In Cumbria, we started doing clinical commissioning before clinical commissioning became a national issue. So we gave the power to the GPs, and gave them leadership training so that they could go and have conversations with other GPs about how they needed to do things differently – but in a good way, not a blaming, shaming way.
What does the future hold?
As for the future, I never thought I would say it, but I would go back to the regional health authority days tomorrow. There are limits to how the current architecture can ultimately hold the system together. You have got CCGs and NHS England, and CQC and the TDA [NHS Trust Development Authority] and Monitor. So system leadership is very difficult.
System leadership does require different skills beyond line management. It means being able to take risks and do things which might be to the detriment of your organisation. And that is very difficult in the current climate.
The Forward View seems to recognise a lot of the current issues and actually sets out a really bold and credible solution to many of the problems that have beset the system.
Would I, however, want to be a young chief executive in the system now? Well, I was nurtured and trained by some really good people and I was very fortunate. But it’s a scary place to be a youngster. One slip and you can be in deep trouble. And when we appoint these new young chief executives to their first job, I really think we need to buddy them up, and have someone to help them.

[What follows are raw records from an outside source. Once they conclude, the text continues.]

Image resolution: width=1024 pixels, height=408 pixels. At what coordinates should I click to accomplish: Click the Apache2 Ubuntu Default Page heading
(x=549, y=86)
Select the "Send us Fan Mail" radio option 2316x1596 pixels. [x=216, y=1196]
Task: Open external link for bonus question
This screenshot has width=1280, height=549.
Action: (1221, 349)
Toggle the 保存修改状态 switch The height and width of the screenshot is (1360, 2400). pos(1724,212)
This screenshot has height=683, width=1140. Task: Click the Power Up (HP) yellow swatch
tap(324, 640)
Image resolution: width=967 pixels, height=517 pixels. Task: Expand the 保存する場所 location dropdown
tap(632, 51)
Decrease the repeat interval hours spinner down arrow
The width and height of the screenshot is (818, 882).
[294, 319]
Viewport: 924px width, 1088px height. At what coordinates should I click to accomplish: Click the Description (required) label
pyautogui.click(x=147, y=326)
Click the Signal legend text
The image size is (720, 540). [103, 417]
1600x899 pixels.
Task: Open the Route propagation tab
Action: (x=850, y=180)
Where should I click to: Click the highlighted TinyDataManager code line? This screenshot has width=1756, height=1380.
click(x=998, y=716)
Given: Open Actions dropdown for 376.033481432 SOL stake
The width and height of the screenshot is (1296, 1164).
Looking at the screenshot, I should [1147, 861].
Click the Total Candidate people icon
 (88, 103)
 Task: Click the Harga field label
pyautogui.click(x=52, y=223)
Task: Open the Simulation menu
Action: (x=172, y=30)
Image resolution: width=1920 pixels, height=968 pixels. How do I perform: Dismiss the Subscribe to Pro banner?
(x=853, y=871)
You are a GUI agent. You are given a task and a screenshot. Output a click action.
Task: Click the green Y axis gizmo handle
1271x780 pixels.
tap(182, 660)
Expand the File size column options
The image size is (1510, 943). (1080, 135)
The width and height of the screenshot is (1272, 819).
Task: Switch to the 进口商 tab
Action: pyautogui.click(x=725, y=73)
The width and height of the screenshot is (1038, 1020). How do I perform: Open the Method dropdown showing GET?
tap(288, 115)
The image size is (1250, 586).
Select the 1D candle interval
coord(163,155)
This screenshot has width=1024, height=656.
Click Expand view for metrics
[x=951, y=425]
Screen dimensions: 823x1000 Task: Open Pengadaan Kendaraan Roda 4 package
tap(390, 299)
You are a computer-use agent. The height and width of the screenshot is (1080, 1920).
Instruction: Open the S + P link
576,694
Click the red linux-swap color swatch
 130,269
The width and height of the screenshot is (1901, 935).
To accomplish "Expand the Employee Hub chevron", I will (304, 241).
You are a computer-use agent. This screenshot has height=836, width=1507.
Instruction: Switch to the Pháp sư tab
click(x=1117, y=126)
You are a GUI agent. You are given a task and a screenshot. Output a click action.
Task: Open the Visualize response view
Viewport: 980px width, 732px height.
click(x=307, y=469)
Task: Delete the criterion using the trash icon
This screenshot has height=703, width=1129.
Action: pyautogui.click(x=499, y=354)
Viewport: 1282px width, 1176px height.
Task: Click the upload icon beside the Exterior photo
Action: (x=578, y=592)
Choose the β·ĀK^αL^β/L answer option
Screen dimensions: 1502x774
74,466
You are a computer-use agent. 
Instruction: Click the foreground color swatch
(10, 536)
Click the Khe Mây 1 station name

When it comes to change, a lot of clinicians have said to me over the years, ‘well, we get to the planning stage and we get to the point where we have put all this effort in, and then nothing happens’. Because sometimes the system hasn’t always held the right people to account to get the change. I am sounding rather negative, which is not like me. I do have high hopes for the Forward View and the direction of travel Simon Stevens and others have set.
In Liverpool, this was a challenged trust, and I think we are really turning the corner. I think when the CQC come back, we will have improved. But it would be great if the system had a collective methodology to make these improvements. If we had a system where people could come to trusts on a similar journey and say ‘can we learn from this?’. I’m a big believer in peer reviewing, asking what has worked and what hasn’t, and can we learn to try to get other trusts that are in a difficult position pointing in the right direction? A collective methodology, and a system that enables change, had to be part of that.